I’ve been reading, too, as you probably have as well, trying to stretch my thinking beyond Eurocentric research models and methods. Most recently, I’ve been studying the second edition of Bagele Chilisa’s Indigenous Research Methodologies:
Social science research needs to involve spirituality in research, respecting communal forms of living that are not Western and creating space for inquiries based on relational realities and forms of knowing that are predominant among the non-Western Other/s still being colonized. . . . I belong to the Bantu people of Africa, who live a communal life based on a connectedness that stretches from birth to death, continues beyond death, and extends to the living and nonliving. (2)
Chilisa goes on to argue persuasively that research communities must expand what counts as knowledge and knowledge production and practice, as well as who counts as a valid and valuable source. She asks that Indigenous peoples of all worlds be given equal rights “to know, to name, to talk, and be heard” (4).

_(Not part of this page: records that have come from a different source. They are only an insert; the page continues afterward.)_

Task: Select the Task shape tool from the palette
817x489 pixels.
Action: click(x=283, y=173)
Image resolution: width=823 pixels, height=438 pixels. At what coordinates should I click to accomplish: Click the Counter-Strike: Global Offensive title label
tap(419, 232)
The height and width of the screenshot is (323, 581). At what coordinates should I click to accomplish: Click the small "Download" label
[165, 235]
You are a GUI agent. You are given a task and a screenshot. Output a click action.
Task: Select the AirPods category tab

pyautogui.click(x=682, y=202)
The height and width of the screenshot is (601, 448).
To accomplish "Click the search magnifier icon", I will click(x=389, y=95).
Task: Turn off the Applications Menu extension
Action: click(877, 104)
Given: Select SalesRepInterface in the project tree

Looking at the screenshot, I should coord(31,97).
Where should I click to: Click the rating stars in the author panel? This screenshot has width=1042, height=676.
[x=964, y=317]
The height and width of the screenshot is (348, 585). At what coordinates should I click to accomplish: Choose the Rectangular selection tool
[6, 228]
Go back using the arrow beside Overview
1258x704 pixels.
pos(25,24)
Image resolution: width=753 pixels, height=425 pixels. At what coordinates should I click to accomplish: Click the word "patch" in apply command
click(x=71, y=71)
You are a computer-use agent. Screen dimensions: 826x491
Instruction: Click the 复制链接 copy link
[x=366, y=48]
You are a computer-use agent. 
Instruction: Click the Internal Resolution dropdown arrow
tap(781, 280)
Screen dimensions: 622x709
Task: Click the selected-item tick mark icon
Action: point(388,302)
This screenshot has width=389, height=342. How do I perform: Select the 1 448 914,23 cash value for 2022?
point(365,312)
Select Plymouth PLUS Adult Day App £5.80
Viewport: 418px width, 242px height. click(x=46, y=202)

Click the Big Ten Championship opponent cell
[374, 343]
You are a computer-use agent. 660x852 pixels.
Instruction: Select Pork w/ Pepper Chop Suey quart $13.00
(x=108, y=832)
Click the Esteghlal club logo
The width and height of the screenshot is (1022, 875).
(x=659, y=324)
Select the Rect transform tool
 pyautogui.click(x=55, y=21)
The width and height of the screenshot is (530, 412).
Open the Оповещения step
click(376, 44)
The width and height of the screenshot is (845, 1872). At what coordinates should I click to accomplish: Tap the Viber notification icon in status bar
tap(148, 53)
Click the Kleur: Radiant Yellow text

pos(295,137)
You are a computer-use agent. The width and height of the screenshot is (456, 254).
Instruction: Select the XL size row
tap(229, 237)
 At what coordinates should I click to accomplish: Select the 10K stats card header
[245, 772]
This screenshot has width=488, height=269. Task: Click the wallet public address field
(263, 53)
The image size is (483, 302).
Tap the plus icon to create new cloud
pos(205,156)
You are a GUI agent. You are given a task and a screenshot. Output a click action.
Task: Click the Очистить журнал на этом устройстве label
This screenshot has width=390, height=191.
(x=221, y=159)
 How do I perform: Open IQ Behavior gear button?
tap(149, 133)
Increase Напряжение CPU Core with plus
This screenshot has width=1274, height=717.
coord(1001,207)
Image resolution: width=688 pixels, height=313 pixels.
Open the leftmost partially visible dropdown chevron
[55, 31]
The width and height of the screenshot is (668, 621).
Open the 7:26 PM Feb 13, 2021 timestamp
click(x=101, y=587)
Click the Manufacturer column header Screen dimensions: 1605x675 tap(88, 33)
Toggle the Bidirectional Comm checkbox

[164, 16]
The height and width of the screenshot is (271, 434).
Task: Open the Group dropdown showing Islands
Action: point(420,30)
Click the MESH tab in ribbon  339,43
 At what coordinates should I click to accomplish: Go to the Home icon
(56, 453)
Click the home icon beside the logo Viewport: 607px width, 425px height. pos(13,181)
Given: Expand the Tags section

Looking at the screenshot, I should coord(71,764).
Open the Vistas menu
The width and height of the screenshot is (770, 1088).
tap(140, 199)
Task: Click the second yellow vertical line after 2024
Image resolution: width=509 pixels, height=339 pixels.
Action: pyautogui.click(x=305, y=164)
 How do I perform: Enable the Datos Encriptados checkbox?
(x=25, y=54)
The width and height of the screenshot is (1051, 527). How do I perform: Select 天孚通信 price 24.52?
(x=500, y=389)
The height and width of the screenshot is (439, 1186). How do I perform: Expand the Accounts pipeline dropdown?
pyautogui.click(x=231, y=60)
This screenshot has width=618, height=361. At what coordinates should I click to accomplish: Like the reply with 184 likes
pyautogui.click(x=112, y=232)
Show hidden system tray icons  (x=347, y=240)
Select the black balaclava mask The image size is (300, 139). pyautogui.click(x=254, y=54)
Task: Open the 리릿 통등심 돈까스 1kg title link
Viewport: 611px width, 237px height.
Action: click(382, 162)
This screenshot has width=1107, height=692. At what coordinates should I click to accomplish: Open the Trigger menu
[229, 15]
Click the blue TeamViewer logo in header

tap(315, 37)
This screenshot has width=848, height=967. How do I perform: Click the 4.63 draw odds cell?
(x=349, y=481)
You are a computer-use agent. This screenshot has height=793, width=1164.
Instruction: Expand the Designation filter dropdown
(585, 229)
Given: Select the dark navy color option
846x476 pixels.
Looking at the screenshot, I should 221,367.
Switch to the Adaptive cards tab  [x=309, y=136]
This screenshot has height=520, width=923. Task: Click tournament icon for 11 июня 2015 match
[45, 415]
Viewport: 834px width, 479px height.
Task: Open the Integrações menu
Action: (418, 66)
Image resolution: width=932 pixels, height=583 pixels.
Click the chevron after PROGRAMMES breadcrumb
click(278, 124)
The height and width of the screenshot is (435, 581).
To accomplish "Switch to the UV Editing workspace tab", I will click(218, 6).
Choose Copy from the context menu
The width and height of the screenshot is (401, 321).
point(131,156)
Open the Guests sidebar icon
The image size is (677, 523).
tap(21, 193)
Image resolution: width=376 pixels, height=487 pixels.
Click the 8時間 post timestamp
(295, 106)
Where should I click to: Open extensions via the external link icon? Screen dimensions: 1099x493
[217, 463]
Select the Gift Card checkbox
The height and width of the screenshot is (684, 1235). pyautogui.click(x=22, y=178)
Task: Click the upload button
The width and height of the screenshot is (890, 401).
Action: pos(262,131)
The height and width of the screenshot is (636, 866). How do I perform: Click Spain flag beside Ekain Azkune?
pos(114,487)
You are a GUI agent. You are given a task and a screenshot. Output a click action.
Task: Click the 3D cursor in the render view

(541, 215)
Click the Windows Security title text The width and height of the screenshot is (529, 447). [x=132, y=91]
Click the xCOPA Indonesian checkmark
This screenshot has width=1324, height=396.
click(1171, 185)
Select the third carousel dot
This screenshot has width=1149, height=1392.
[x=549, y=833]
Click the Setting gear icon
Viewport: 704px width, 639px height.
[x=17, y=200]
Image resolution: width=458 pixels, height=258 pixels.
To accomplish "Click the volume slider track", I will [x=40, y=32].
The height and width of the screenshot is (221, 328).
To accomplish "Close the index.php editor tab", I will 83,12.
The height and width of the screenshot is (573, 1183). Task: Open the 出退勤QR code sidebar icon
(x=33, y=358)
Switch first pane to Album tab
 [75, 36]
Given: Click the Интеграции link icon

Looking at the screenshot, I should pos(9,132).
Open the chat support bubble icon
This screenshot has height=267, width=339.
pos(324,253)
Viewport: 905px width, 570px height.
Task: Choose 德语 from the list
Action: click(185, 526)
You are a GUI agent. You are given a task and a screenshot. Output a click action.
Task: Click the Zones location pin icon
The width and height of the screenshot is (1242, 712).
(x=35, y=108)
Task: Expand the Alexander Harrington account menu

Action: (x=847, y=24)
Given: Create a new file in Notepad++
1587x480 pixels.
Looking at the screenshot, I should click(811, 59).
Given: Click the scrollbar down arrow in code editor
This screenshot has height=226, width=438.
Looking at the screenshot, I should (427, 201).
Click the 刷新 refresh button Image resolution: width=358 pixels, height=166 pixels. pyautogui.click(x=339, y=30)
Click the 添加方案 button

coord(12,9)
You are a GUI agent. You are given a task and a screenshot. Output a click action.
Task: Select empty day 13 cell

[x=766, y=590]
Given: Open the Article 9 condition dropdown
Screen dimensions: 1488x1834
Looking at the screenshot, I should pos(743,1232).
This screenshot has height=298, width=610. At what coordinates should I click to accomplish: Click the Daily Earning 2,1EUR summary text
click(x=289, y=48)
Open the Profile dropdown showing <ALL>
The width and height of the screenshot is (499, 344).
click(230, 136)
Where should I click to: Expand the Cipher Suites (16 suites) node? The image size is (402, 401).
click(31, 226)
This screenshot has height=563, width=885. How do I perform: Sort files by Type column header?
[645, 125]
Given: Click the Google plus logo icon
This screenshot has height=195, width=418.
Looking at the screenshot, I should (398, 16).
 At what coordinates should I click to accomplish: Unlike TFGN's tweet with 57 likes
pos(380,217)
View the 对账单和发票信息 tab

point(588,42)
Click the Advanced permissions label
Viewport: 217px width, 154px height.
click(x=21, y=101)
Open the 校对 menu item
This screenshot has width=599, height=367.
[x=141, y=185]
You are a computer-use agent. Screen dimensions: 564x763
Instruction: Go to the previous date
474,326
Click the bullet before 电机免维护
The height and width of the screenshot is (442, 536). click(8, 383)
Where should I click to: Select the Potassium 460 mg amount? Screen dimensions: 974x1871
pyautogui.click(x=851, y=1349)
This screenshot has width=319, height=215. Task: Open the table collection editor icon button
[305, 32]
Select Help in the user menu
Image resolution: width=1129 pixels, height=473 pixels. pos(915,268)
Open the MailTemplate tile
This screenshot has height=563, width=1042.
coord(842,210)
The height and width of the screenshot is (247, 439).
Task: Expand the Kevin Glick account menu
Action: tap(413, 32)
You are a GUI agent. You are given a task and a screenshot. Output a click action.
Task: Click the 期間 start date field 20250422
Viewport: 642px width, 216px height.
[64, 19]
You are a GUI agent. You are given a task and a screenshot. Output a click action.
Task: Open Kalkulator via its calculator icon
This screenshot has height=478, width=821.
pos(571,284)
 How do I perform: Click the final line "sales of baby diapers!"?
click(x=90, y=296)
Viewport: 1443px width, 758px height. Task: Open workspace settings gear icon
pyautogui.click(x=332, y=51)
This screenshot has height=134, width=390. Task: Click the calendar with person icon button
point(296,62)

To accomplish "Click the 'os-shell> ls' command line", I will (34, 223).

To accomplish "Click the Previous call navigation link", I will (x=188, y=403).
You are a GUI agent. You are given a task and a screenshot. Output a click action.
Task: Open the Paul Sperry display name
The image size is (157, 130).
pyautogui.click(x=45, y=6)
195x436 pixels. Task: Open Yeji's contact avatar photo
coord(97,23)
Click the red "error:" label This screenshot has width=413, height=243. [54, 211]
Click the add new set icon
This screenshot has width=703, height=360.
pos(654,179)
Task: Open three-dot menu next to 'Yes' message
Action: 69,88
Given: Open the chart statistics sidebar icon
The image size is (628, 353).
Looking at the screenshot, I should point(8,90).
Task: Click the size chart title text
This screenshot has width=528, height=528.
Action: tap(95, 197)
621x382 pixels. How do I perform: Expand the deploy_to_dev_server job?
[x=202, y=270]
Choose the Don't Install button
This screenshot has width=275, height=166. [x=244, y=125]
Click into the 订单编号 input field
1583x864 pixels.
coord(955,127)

Recognizing the need to decolonize research methods and procedures is a first step, and it is one that Chilisa and other Indigenous researchers are helping us take. But it is only a small first step. Going beyond recognition to action, to actual change in practices, requires much more knowledge and understanding and involves, as does all research, important ethical questions. When Chilisa calls for more and better cross-cultural partnerships and collaborations, for instance, she warns that social justice research that uses these practices must change them, to make certain that they are completely inclusive. That would include using Indigenous forms of gathering information as well as Indigenous analytical frameworks—no easy task for researchers schooled only in Western traditions.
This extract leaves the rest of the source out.